Mark Elstun and his wife have lived in the neighborhood for over 15 years and he and his wife had carved out a slice of the neighborhood for themselves on McBrayer . A house overlooking the valley built by an artist in the 1940's that has some unusual stone work and fountains, and another house, a 1880's Cottage surrounded by a native plant garden. In early 2008 they bought another house a two story on Knox that was one of the major "problem property" in the neighborhood that had been "infested" by meth addicts,and was a structural disaster. Mark assembled some friends, called in some favors and, largely by hand, demoed the house. On the site that was left, his wife Diane, an expert in native plants, created an urban rain and a native plant garden.
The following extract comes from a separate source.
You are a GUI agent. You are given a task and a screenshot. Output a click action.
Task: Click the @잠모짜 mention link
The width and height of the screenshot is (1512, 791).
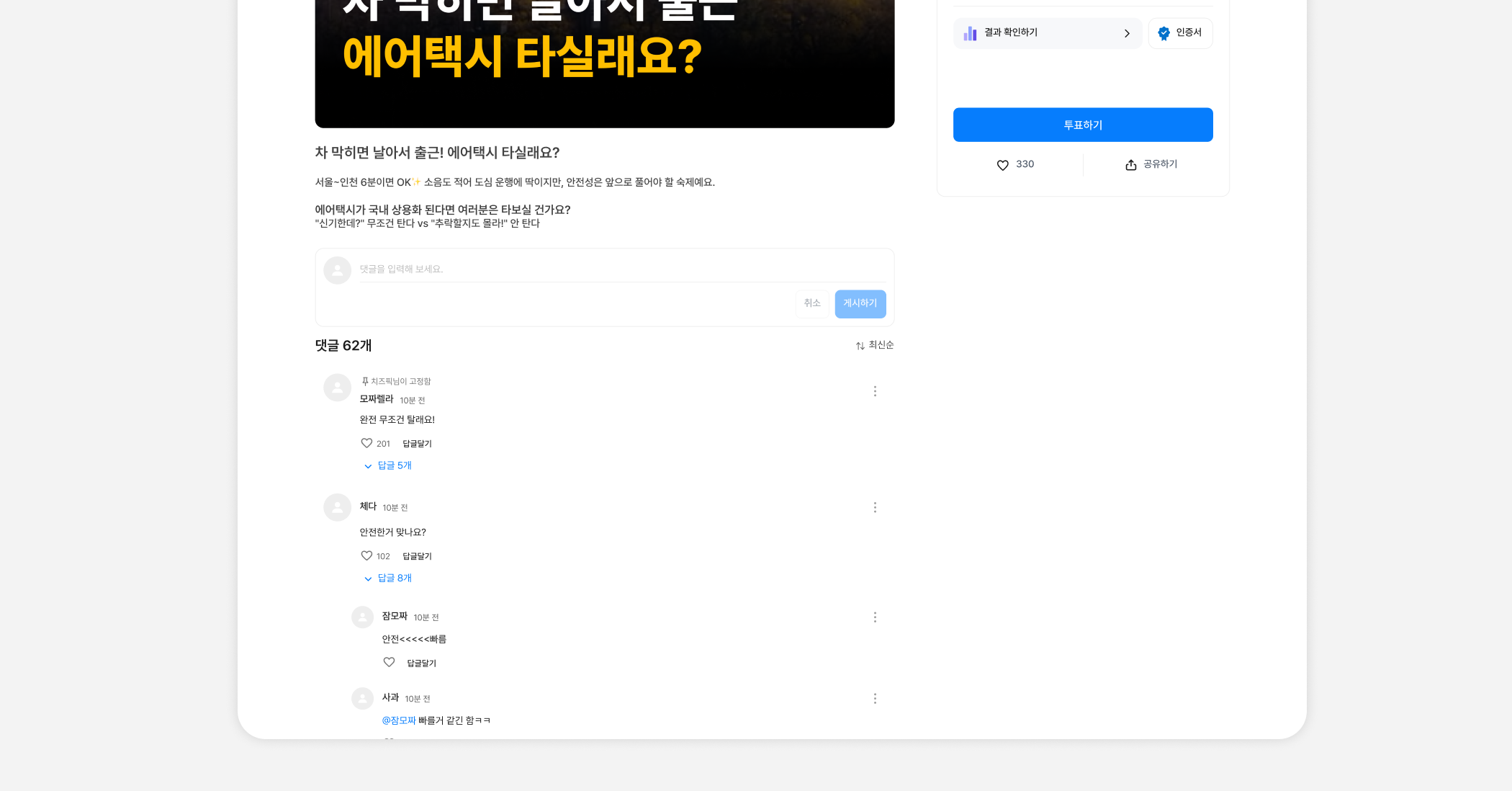[399, 720]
She would often take flowers over to one of the long time elderly residents who had lived on the block since the 1950's to "Brighten her day". When trying to decide where to buy, Mark and Diane were one of the reasons we decided to buy in the neighborhood as clearly they were an anchor in the community.
|The house had clearly seen better days. Siding added in the 1920's and a porch added about 1900 obscured the historic character of the home. The 1950's awnings didn't help either!|
|You can see just see the house in the center of the background of this photo,taken from our front yard years ago|
And so, there are "Signs of Life" in Knox Hill!